Крышка гроба на пути, сколько я себя помню, всегда предрекала неприятности. Крышка гроба у ворот, возле которых в детстве возился в песочке с совочком и грузовичком, – я такого и в мыслях даже не держал. Детство, оно ведь было совсем недавно, буквально вчера.
Грустное кладбище. Когда-то оно умещалось в небольшой рощице. Хорошо помню, как я в Родительскую субботу забавлялся на благоухающей полевыми цветочками равнине, не думая, что через пятнадцать лет приду на это же место, перепаханное могилами и густо усеянное венками…
Беда у каждого своя. Так получилось, что следом за моей мамой проводили в последний путь Сашку Семенова с улицы Айдарова, его привезли в цинковом гробу из Афганистана.
Бывает же такое: на поминках за одним столом мать, потерявшая сына-солдата и солдат, схоронивший молодую мать.

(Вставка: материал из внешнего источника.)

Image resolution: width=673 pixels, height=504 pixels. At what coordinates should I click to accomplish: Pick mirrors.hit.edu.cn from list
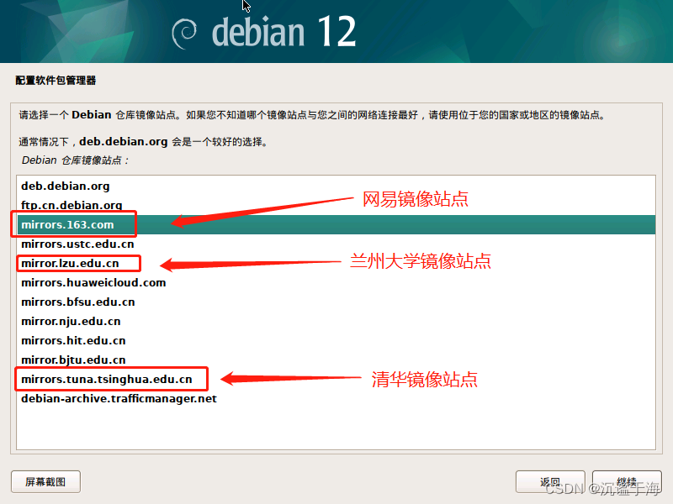coord(336,340)
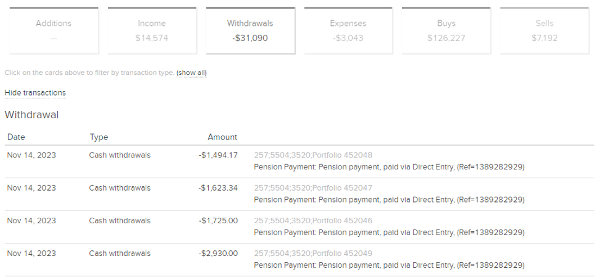Open the Portfolio 452046 reference text
Image resolution: width=604 pixels, height=279 pixels.
click(313, 221)
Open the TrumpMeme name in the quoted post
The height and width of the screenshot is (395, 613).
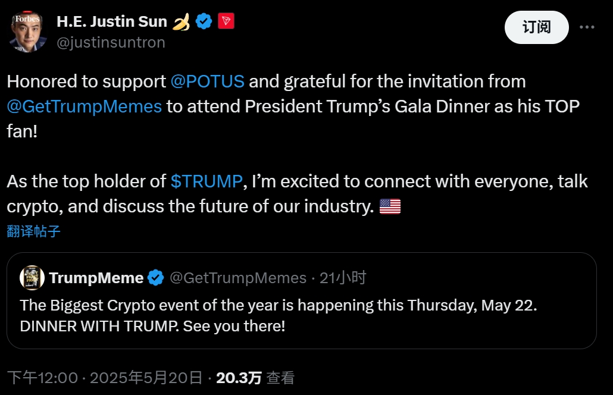96,278
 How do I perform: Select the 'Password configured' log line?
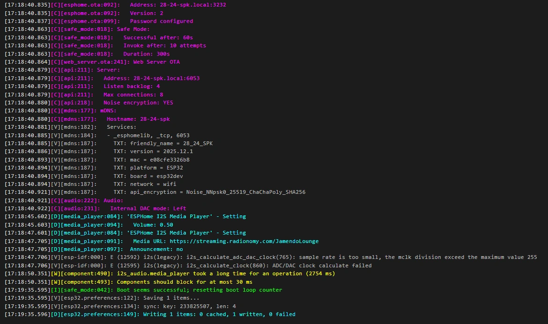161,21
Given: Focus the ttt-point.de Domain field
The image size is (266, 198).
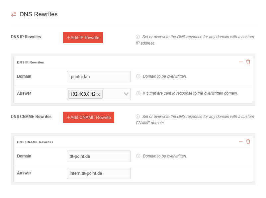Looking at the screenshot, I should (x=99, y=156).
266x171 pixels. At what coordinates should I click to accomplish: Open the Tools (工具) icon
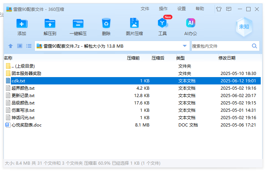pos(163,24)
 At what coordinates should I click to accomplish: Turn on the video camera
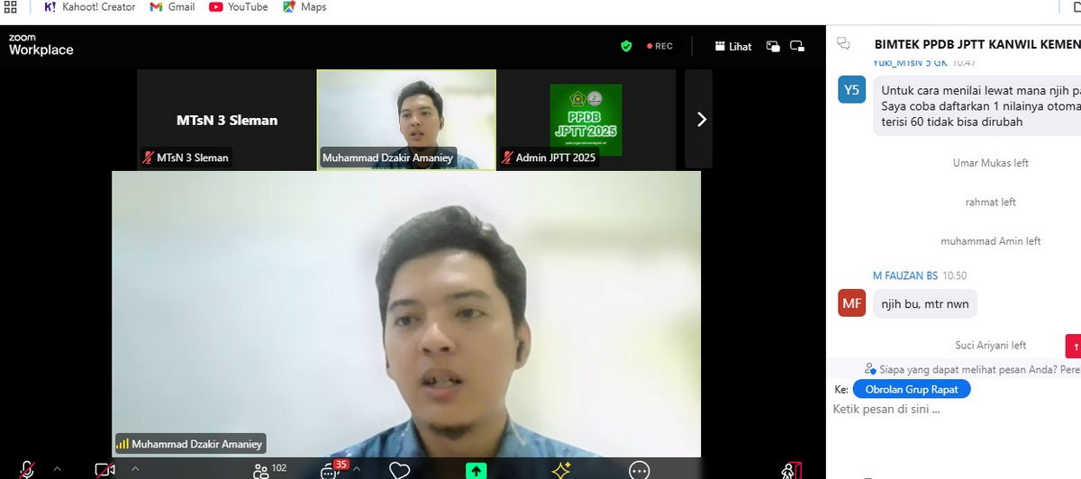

Сентябрь восьмидесятого. Предпоследний день отпуска по семейным обстоятельствам. Последняя прогулка в гражданской одежде. Я покупаю бутылку сухого вина и засовываю ее под свитер, за пояс. Так мне, парню из поселка Караваево, гулять гораздо комфортней. Центр города. Суета. У кафе «Елочка » припаркована серая Победа. У входа топчется парень с вполне криминальной «заточкой». Это, как я понял, швейцар. Я отдаю ему рубль, таковы правила, прохожу и стою в нерешительности – совершенно незнакомый интерьер. Справа, в розовом зале, мелькают разноцветные огни, очаровательные молоденькие девушки легко и ритмично двигаются под музыку. Узнаю среди них белокурую Гузель, которая занималась в танцевальном кружке ДК Ленина. Девочка из Соцгорода подросла и выглядит соблазнительно.
Бармен, его бицепсы, пожалуй, мощнее, чем у дембеля Кирикова, отпускает мне коктейль.
На всякий случай осматриваюсь: в уютном углу с зеленой обивкой отдыхает большая компания крепких, коротко остриженных парней с поломанными носами. На столе у них только шампанское.
Выкладываю свою бутылку под стол – не держать же ее в штанах.
– Серьезная компания, – киваю соседу, судя по внешности студенту. – можно в кино снимать.
– «Старики» с «Теплого» отдыхают.
«И здесь старики», – удивляюсь я.
Мне известно, что еще за несколько лет до моего призыва на службу в окрестностях завода «Теплоконтроль» заявила о себе молодежная группировка «Тяп-Ляп», которую, несмотря на многочисленные хулиганства и вызывающее поведение, долго не могли (не желали?) обуздать. Однако после очередного «жесткого» набега на Ново-татарскую слободу событие осветили по ту сторону Океана, и дело дошло до Андропова. Спортсменов раскрутили и подвели под 77-ю статью УК РСФСР (Бандитизм). Один из лидеров группировки отказался давать показания, взяв на вооружение совет известного философа: «Когда я молчу, я выигрываю» Видимо надеялся, что его вытащат. Но следствие запустило «утку», что подозреваемый в организации «банды» повесился в камере. «Подельники» стали валить на «покойника» «мокрые» эпизоды. Философ, неожиданно для себя, пошел «паровозом» и получил «вышак» Совершенно трагическая судьба.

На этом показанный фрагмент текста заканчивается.